I am writing this the day after Shakespeare died. It’s the 24th of April. Well, when I say the day after he died, of course I mean four hundred years and a day after he died. Yesterday was also his birthday. Not necessarily the best birthday present, poor Will, to die on the day you were born.
Self-centredly, I’ve always tracked Shakespeare’s life along with my own. He was born in ’64 and I was born in ’65 – so, wherever I am my life, he’s always been about the same age – yes, yes – albeit in a different century. Shakespeare was born in April 1564 and I was born in April 1965.
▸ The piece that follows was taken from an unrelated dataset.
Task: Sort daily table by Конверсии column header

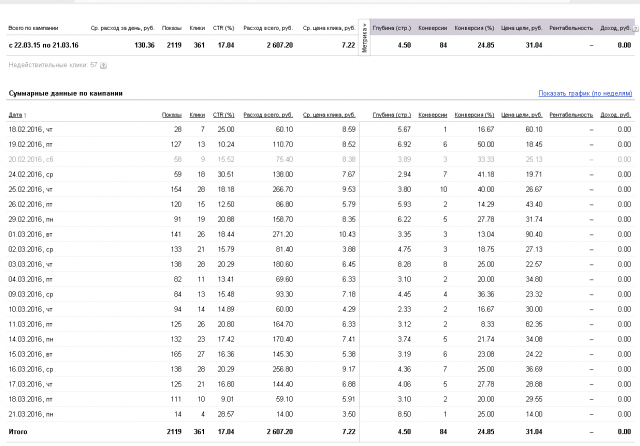Action: (433, 115)
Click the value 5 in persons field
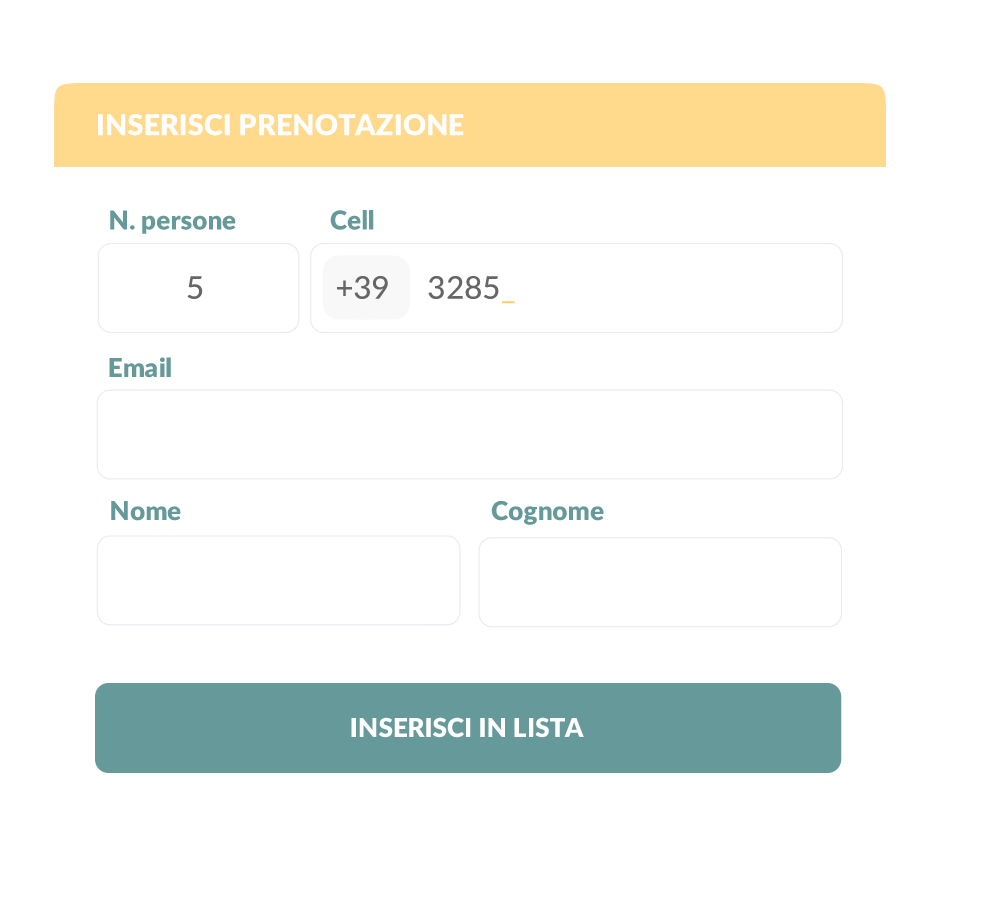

I’ve always known that if I was going to die at the same age as Shakespeare – he died in ’16 – then I would die in ’17. Which means I’ve got less than a year to live, if I’m to die next year, in 2017, at the age Shakespeare was when he died. Gulp! Truth is, I’m really nowhere near ready to die, just yet. I’ve got young children and a marvellous wife who – luckily – still loves me. And I’ve got a lot more work to do.
Four hundred years ago. Sounds a flipping long time, doesn’t it? Four hundred years. But, so often, if things seem remote and concepts hard to grasp, we’re just not playing the right game, not using the best thought-experiment. Four hundred years ago is really just four people away. Imagine if you’d been held as a baby (I don’t know how old you are but in, say, 1995) by someone who was a hundred years old.